(Pixel coordinate grounding data)
----
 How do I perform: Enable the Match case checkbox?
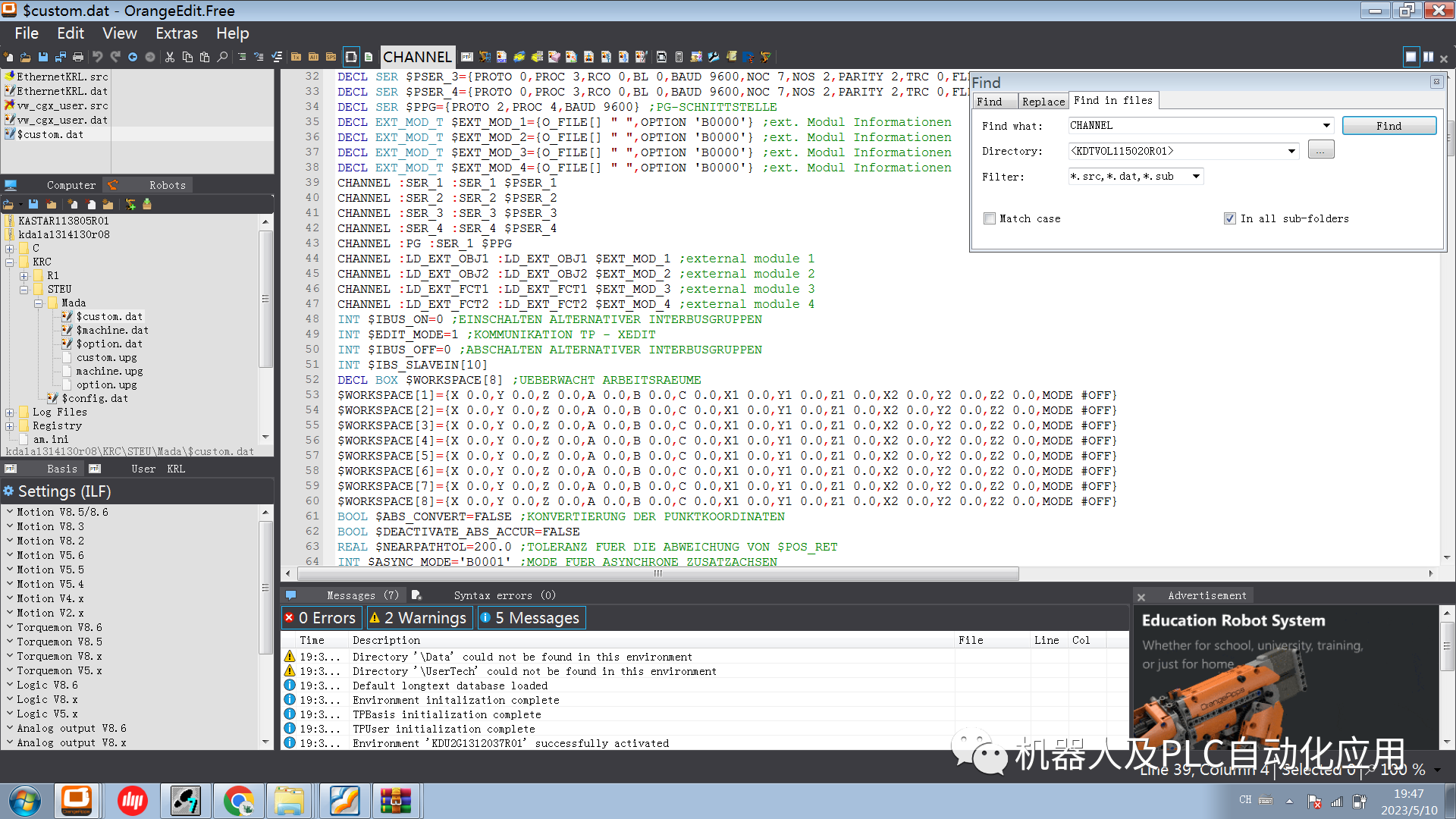coord(990,218)
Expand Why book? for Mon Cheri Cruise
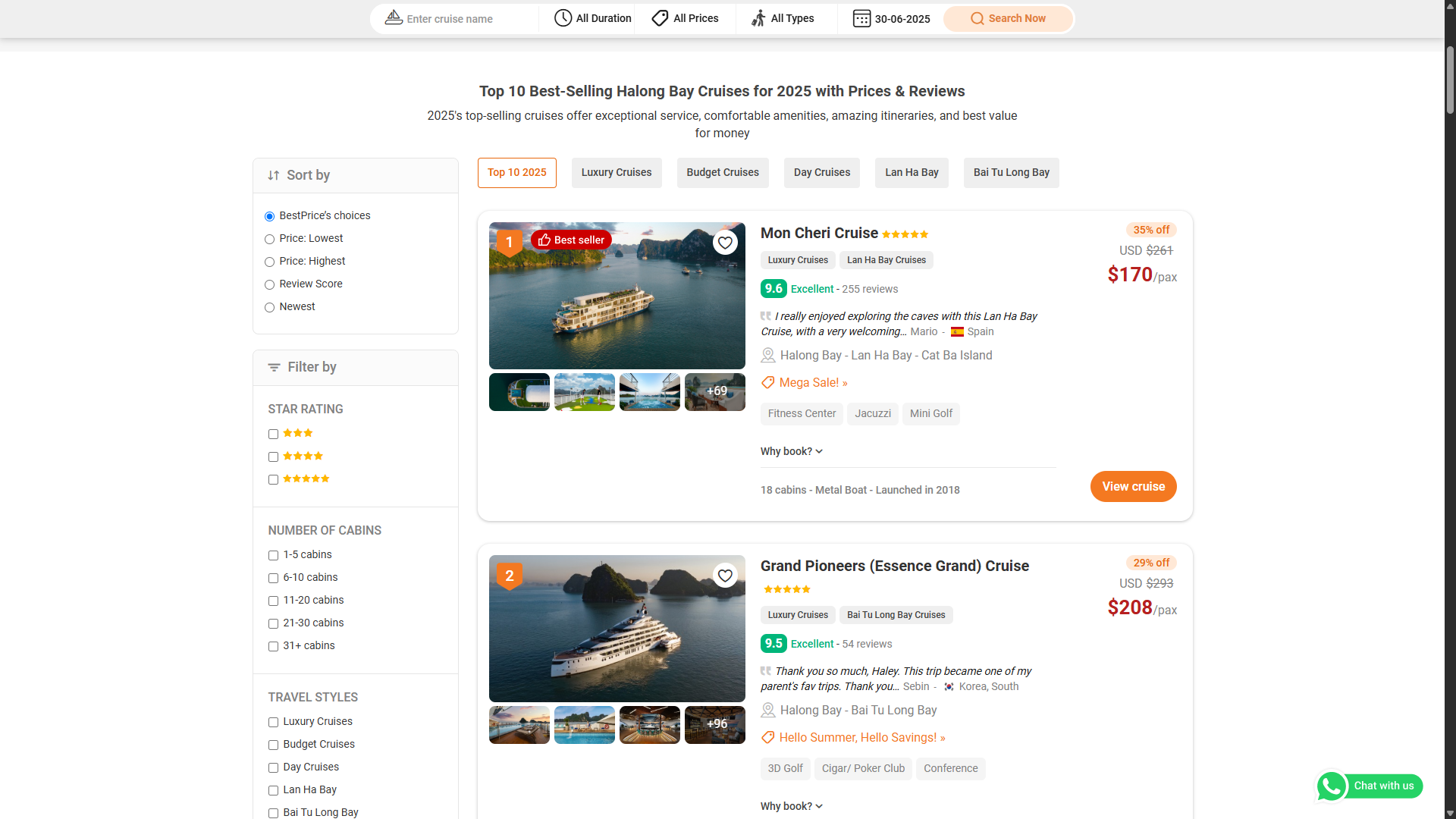1456x819 pixels. pyautogui.click(x=791, y=451)
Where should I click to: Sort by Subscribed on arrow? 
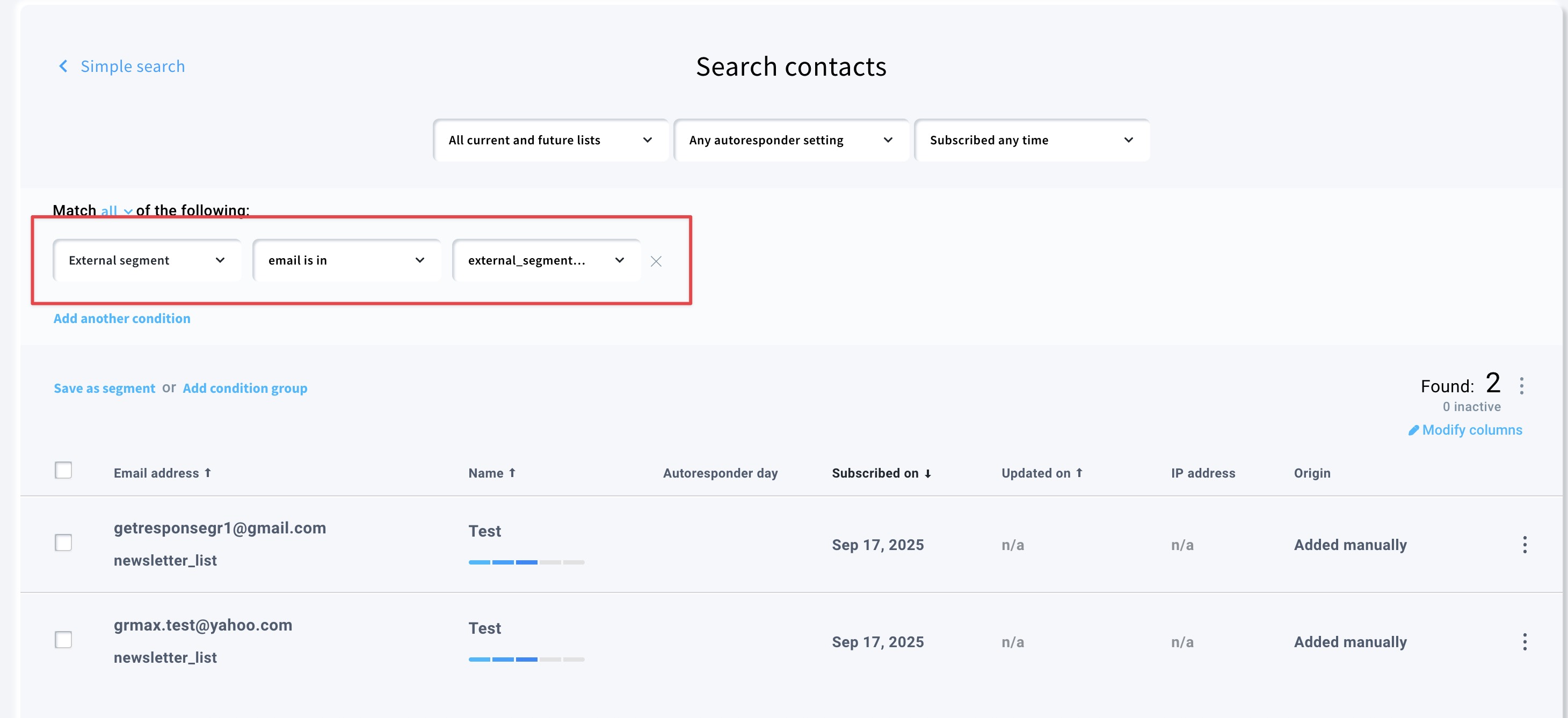point(928,474)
----
■ **Your assignment**
With the pictures removed, return the data above word for word.

■ **Response area**
 How do I perform: Enable the Match case checkbox?
coord(990,218)
Expand Why book? for Mon Cheri Cruise
1456x819 pixels. pyautogui.click(x=791, y=451)
Where should I click to: Sort by Subscribed on arrow? 
point(928,474)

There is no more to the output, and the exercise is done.